WHAT THE TASK ASKS -
Please copy, exactly as they appear below, the lines from the one containing "This screenshot has width=411, height=330." through the one containing "Image resolution: width=1241".

DATA FOR THIS TASK -
• • • • •

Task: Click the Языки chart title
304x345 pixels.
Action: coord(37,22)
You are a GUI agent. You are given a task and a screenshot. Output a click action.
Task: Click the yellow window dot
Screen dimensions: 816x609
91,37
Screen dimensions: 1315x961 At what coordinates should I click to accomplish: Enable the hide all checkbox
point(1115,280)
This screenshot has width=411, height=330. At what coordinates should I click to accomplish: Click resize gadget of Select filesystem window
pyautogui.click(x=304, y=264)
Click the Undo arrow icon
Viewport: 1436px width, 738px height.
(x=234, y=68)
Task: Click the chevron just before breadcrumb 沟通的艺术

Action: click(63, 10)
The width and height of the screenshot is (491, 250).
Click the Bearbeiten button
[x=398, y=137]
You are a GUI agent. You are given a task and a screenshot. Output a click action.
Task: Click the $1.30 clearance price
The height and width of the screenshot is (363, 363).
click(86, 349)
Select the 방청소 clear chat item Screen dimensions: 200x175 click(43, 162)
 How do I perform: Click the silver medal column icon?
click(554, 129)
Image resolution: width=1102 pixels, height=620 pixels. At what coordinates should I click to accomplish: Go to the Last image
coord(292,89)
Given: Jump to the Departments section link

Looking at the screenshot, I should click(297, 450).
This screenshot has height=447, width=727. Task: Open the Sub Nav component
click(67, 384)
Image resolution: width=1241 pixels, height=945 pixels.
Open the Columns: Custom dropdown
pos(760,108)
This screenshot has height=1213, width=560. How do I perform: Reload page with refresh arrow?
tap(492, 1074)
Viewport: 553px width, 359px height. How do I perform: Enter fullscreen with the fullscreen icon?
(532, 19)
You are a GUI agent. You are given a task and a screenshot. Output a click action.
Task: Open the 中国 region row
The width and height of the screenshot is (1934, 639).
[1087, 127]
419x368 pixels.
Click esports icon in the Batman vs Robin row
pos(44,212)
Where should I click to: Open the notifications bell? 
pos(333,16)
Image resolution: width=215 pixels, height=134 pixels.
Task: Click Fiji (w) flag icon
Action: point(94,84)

• • • • •

FINISHED TASK -
This screenshot has width=411, height=330. At what coordinates should I click to accomplish: Click resize gadget of Select filesystem window
pyautogui.click(x=304, y=264)
Click the Undo arrow icon
Viewport: 1436px width, 738px height.
(x=234, y=68)
Task: Click the chevron just before breadcrumb 沟通的艺术

Action: click(63, 10)
The width and height of the screenshot is (491, 250).
Click the Bearbeiten button
[x=398, y=137]
You are a GUI agent. You are given a task and a screenshot. Output a click action.
Task: Click the $1.30 clearance price
The height and width of the screenshot is (363, 363).
click(86, 349)
Select the 방청소 clear chat item Screen dimensions: 200x175 click(43, 162)
 How do I perform: Click the silver medal column icon?
click(554, 129)
Image resolution: width=1102 pixels, height=620 pixels. At what coordinates should I click to accomplish: Go to the Last image
coord(292,89)
Given: Jump to the Departments section link

Looking at the screenshot, I should click(297, 450).
This screenshot has height=447, width=727. Task: Open the Sub Nav component
click(67, 384)
Image resolution: width=1241 pixels, height=945 pixels.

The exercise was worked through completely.